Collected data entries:
* * * * * * * * *

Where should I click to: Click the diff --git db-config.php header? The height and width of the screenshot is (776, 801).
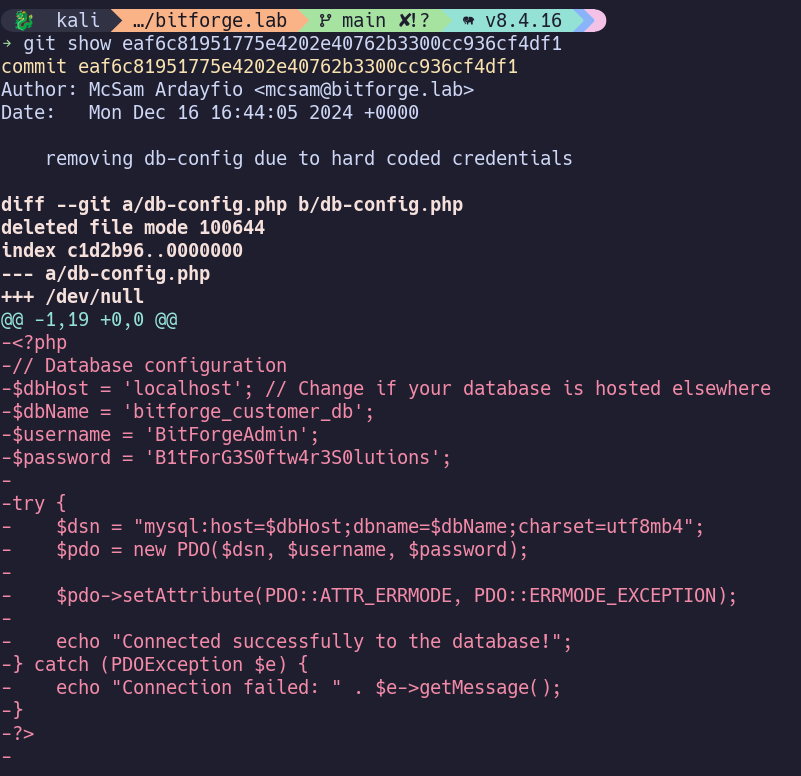(x=232, y=204)
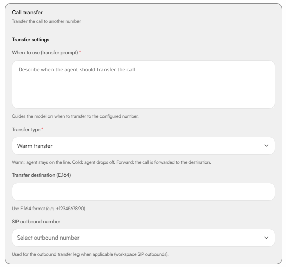This screenshot has height=267, width=286.
Task: Click the 'Used for the outbound transfer leg' hint
Action: coord(90,254)
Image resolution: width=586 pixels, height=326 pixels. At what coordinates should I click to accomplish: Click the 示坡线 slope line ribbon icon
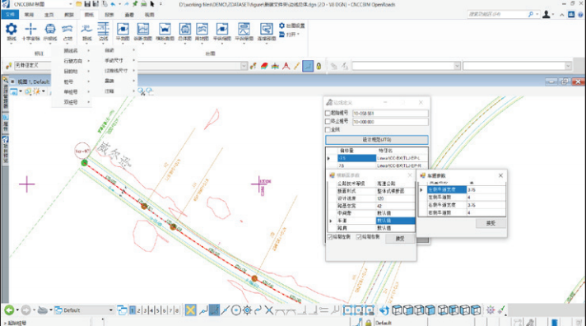[50, 32]
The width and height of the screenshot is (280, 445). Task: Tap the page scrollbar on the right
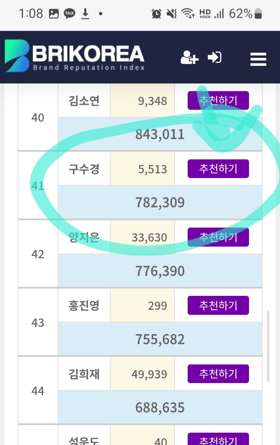coord(268,346)
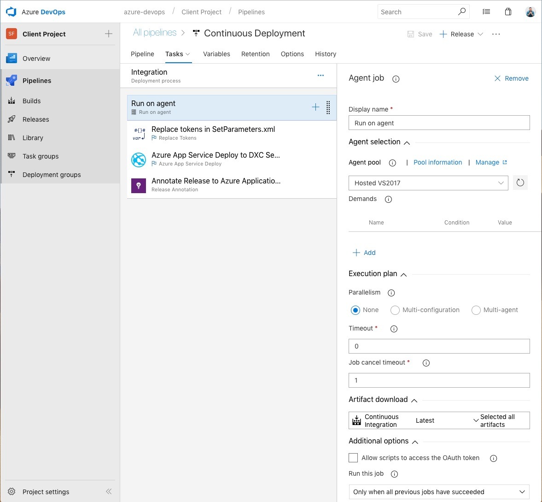Click the Timeout input field
Screen dimensions: 542x502
[x=439, y=346]
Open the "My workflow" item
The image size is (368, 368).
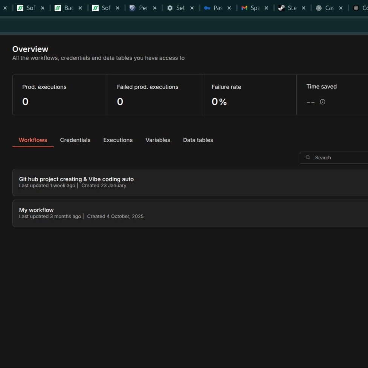tap(37, 210)
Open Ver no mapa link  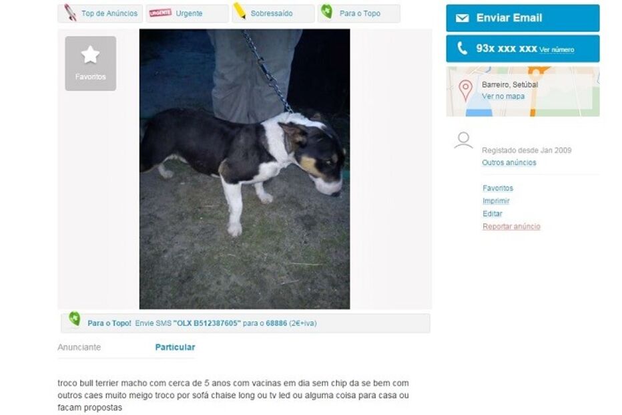pyautogui.click(x=503, y=96)
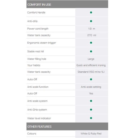Click the Stable rest hill green indicator
The height and width of the screenshot is (138, 138).
(x=91, y=51)
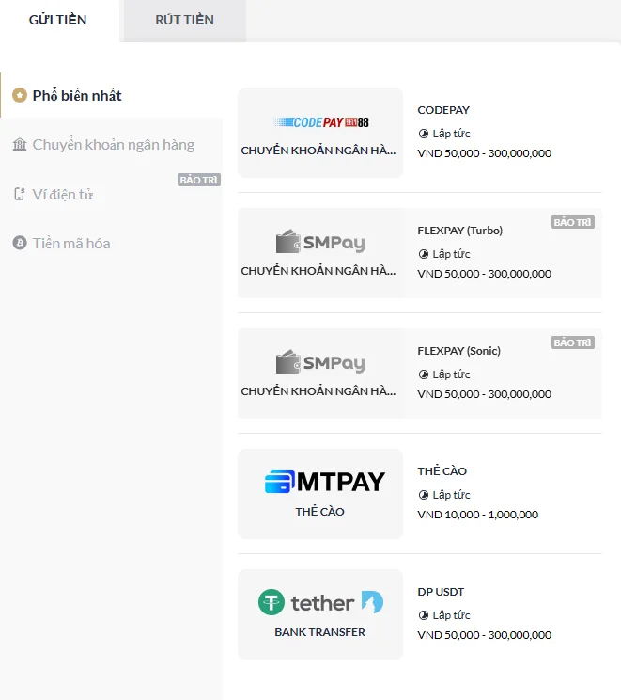Viewport: 621px width, 700px height.
Task: Switch to the GỬI TIỀN tab
Action: coord(58,20)
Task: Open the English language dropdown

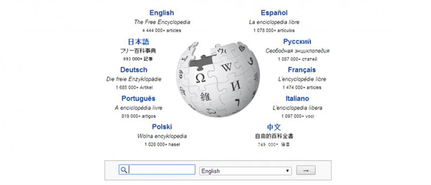Action: (x=245, y=171)
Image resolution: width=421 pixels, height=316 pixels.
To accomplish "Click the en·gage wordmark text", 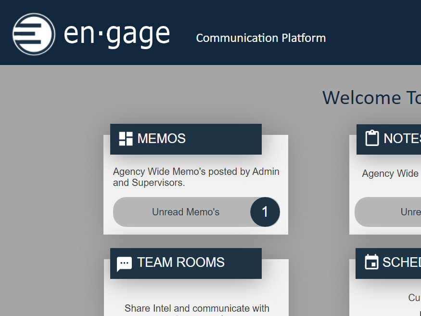I will tap(117, 34).
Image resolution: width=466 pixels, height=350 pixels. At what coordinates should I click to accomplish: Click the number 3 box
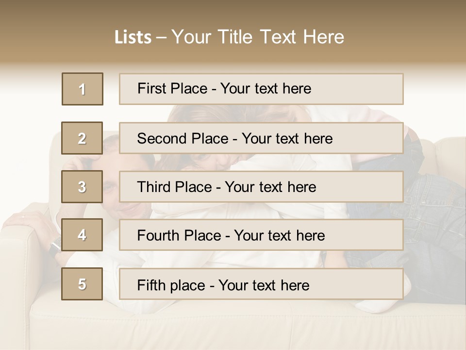point(83,187)
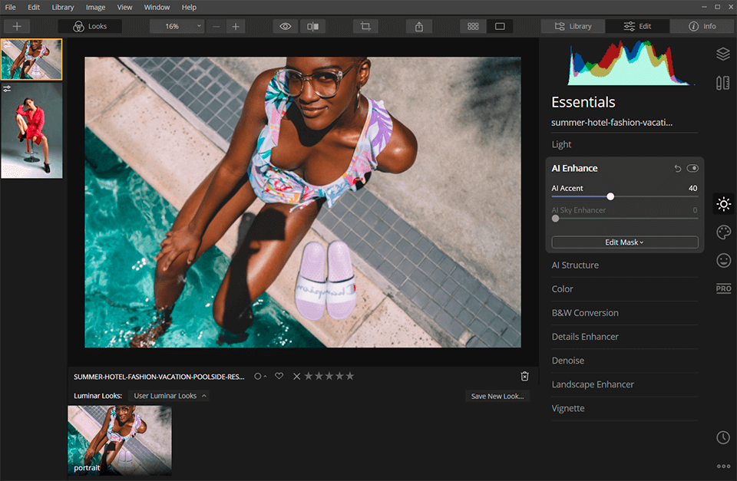This screenshot has width=737, height=481.
Task: Click the Layers icon in right sidebar
Action: pyautogui.click(x=722, y=54)
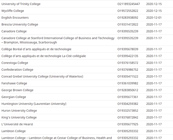
Task: Select DLI number O211893245447
Action: (x=129, y=4)
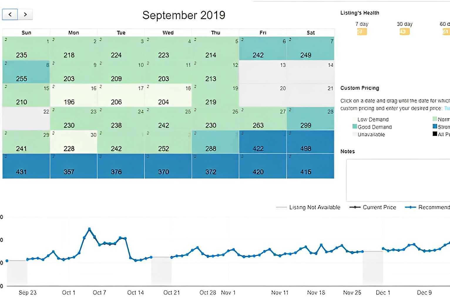Select the cell priced 498
Screen dimensions: 450x300
coord(310,142)
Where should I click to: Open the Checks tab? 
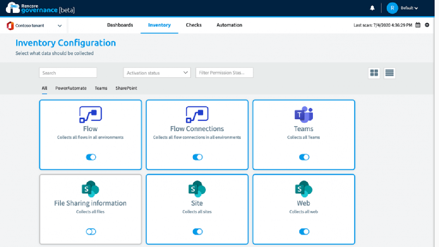[194, 25]
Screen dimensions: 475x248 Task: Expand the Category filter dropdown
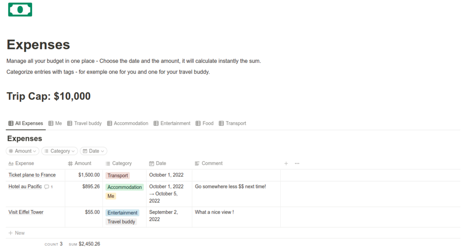59,151
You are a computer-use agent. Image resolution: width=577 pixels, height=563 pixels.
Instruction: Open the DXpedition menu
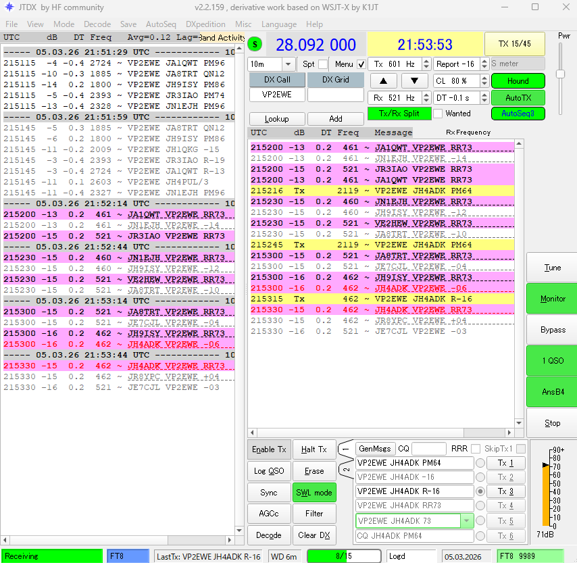[x=205, y=24]
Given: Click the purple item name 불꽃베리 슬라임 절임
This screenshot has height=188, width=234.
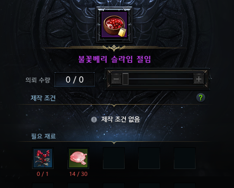Looking at the screenshot, I should pyautogui.click(x=115, y=59).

* * * * * * * * *

GOAL OF THE EXERCISE:
Scan the lines above for the word "item", then copy each line that has it.

THE COMPLETED TASK:
Open the "My workflow" item
Given: Click the purple item name 불꽃베리 슬라임 절임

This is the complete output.